Sometimes an organisation will publish a spreadsheet where only a part of the full data is shown when you select from a drop-down menu. In order to get all the data, you’d have to manually select each option, and then copy the results into a new spreadsheet.
It’s not great.
In this post, I’ll explain some tricks for finding out exactly where the full data is hidden, and how to extract it without getting Repetitive Strain Injury. Here goes…
The spreadsheet I’m using here is pretty straightforward: it’s a list of the populations for each fire and rescue authority in the UK (XLS). These figures are essential for putting any story about fires into context (giving us a per capita figure rather than just whole numbers) — and yet the authority behind the spreadsheet has made it very difficult to extract those numbers.
The population for each fire authority is on the second sheet of the workbook.

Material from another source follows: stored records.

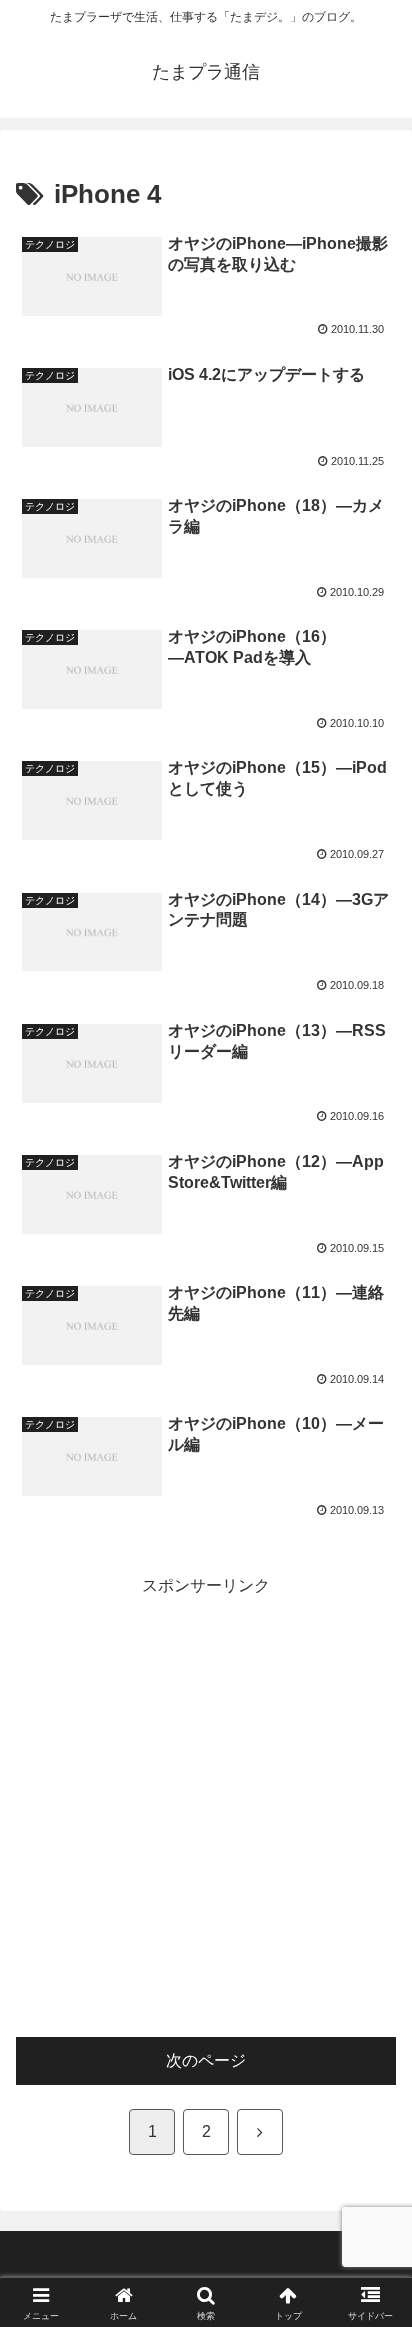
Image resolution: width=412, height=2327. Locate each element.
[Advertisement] (206, 1807)
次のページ (206, 2060)
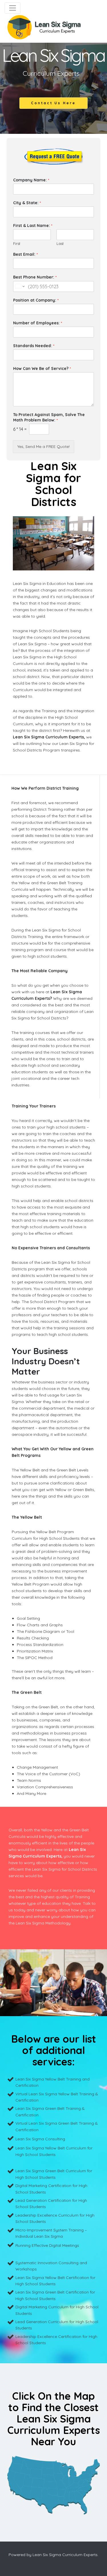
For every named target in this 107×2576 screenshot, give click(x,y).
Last (60, 243)
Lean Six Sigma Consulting (40, 2138)
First (16, 243)
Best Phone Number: (34, 277)
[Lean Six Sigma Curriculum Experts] (44, 27)
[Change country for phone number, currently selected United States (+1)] (19, 286)
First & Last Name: (32, 225)
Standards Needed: (33, 345)
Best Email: (25, 254)
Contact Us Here (53, 103)
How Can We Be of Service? (42, 368)
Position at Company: (35, 300)
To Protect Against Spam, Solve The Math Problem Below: (49, 417)
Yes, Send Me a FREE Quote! (43, 446)
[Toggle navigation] (13, 8)
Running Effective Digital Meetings (47, 2245)
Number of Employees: (37, 322)
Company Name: (31, 180)
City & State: (27, 202)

The sheet defaults to figures for the population of England from 1971 to 2016 — to get the data for every authority in this spreadsheet you have to select another 50 different options from a dropdown menu, one by one.
There must be a better option.
Where is the data?
The first step is to click on one of the cells containing the numbers you want — the numbers that change when a different option is selected from the drop-down menu.
When selected, look in the formula bar above the sheet (but below any menus) — highlighted with the red box in the image above.
The box will probably contain a formula that provides a clue to the location of the missing data. This one is quite a mouthful — but you don’t have to understand it to spot the name of a sheet which is not visible:
=IF(HLOOKUP($B$4,'rawdata and checks'!$B:$BB,A6-1969,FALSE)="..","..",ROUND(HLOOKUP($B$4,'rawdata and checks'!$B:$BB,A6-1969,FALSE),-2))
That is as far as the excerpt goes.